Archive for October 9th, 2008

One of the wonderful things about a museum is how you’re jolted into confronting art from strange and wonderful civilizations and you look and learn and expand your horizons.

October 9, 2008

 Sister Wendy Beckett

She was born in South Africa and raised in Edinburgh, Scotland. She became a nun in 1946 in the order of the Sisters of Notre Dame de Namur. She was sent to England to begin her novitiate and studied at St Anne’s College at Oxford, where she was awarded a Congratulatory First. Outside of her academic studies, she lived in a convent that maintained a strict code of silence.

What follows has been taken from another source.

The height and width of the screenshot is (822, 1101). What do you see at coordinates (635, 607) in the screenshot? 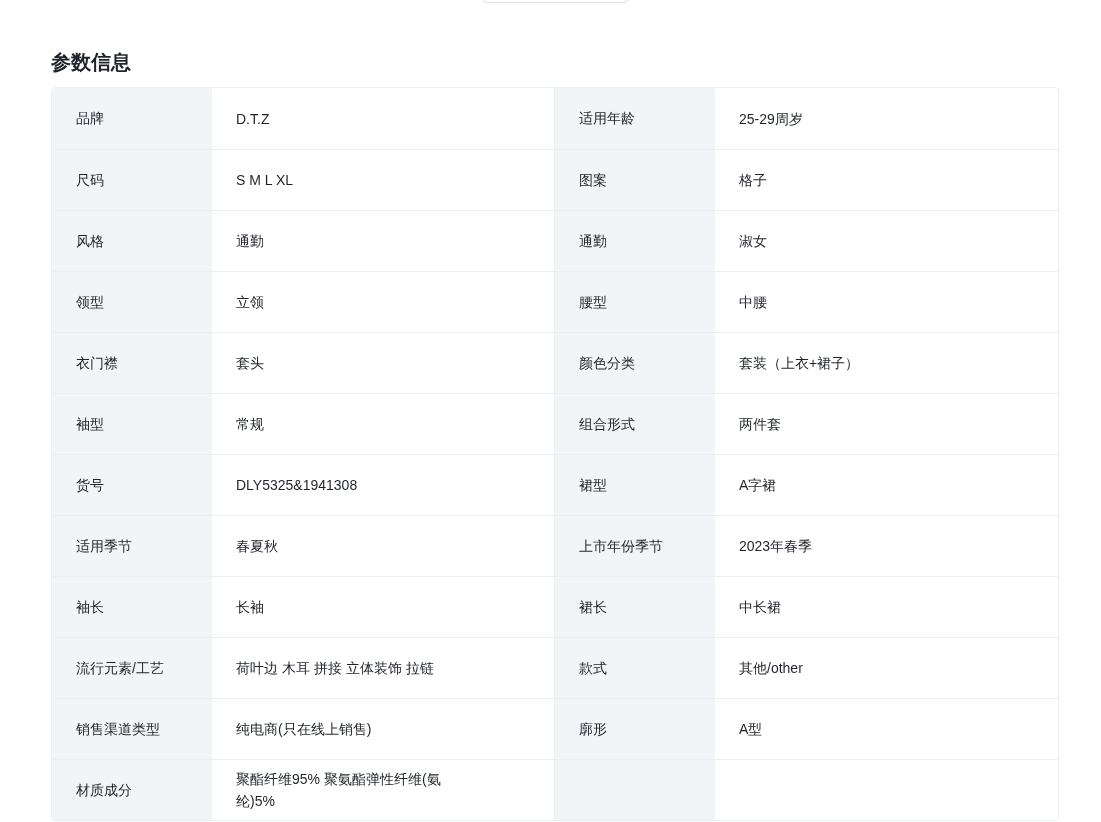
I see `label-cell: 裙长` at bounding box center [635, 607].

After attending a teacher’s training college in Liverpool and earning a teaching diploma in 1954, she returned to South Africa to teach at the University of the Witwatersrand. Health problems in 1970 forced her to abandon teaching and return to England to live in the grounds of a Carmelite monastery. She spent many years translating Medieval Latin scripts before deciding to pursue her favourite subject of art in 1980.

Obtaining papal permission for her to become a Consecrated Virgin in 1970, Sister Wendy’s order arranged for her to live under the protection of the Carmelite nuns at their monastery at Quidenham, Norfolk, in the east of England. She leads a contemplative lifestyle, and currently lives in a caravan on the grounds. Besides receiving the Carmelite prioress and a nun who brings her provisions, she dedicates her life solely to monastic solitude and prayer, but allows herself two hours of work per day.

In 2007, Sister Wendy gave her blessing to Postcards From God, a new West End musical penned loosely around the events in her life.

She was caricatured by the character ‘Sister Bendy’ in the television show Eurotrash.